▸ THE PROBLEM: Reproduce the entries. Each one must match the original exactly.

------------------------------------------------

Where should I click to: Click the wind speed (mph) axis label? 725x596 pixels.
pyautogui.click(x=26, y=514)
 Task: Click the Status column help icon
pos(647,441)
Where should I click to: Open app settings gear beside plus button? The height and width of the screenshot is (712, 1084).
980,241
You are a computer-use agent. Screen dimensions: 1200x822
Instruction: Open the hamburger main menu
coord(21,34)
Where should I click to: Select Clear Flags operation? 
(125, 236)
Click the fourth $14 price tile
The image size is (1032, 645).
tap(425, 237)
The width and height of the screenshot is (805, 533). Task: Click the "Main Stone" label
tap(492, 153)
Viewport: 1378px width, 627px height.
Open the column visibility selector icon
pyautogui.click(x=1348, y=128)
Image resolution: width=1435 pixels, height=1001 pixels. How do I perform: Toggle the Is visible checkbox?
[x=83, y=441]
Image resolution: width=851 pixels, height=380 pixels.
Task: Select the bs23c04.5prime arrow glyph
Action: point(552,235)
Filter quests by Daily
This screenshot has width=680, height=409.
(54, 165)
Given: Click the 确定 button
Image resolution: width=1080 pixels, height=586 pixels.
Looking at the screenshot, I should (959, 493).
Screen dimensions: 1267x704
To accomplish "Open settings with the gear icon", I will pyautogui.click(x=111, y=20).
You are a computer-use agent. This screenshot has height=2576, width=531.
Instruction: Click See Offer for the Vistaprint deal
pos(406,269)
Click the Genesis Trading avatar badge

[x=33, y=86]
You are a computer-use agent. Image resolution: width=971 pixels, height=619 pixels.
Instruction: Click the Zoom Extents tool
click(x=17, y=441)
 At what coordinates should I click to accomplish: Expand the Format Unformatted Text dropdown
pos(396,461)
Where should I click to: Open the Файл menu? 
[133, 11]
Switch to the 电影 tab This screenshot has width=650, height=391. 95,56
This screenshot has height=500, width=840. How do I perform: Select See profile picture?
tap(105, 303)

------------------------------------------------

▸ YOUR SOLUTION:
Where should I click to: Click the wind speed (mph) axis label? 725x596 pixels.
pyautogui.click(x=26, y=514)
 Task: Click the Status column help icon
pos(647,441)
Where should I click to: Open app settings gear beside plus button? The height and width of the screenshot is (712, 1084).
980,241
You are a computer-use agent. Screen dimensions: 1200x822
Instruction: Open the hamburger main menu
coord(21,34)
Where should I click to: Select Clear Flags operation? 
(125, 236)
Click the fourth $14 price tile
The image size is (1032, 645).
tap(425, 237)
The width and height of the screenshot is (805, 533). Task: Click the "Main Stone" label
tap(492, 153)
Viewport: 1378px width, 627px height.
Open the column visibility selector icon
pyautogui.click(x=1348, y=128)
Image resolution: width=1435 pixels, height=1001 pixels. How do I perform: Toggle the Is visible checkbox?
[x=83, y=441]
Image resolution: width=851 pixels, height=380 pixels.
Task: Select the bs23c04.5prime arrow glyph
Action: point(552,235)
Filter quests by Daily
This screenshot has width=680, height=409.
(54, 165)
Given: Click the 确定 button
Image resolution: width=1080 pixels, height=586 pixels.
Looking at the screenshot, I should (959, 493).
Screen dimensions: 1267x704
To accomplish "Open settings with the gear icon", I will pyautogui.click(x=111, y=20).
You are a computer-use agent. This screenshot has height=2576, width=531.
Instruction: Click See Offer for the Vistaprint deal
pos(406,269)
Click the Genesis Trading avatar badge

[x=33, y=86]
You are a computer-use agent. Image resolution: width=971 pixels, height=619 pixels.
Instruction: Click the Zoom Extents tool
click(x=17, y=441)
 At what coordinates should I click to accomplish: Expand the Format Unformatted Text dropdown
pos(396,461)
Where should I click to: Open the Файл menu? 
[133, 11]
Switch to the 电影 tab This screenshot has width=650, height=391. 95,56
This screenshot has height=500, width=840. How do I perform: Select See profile picture?
tap(105, 303)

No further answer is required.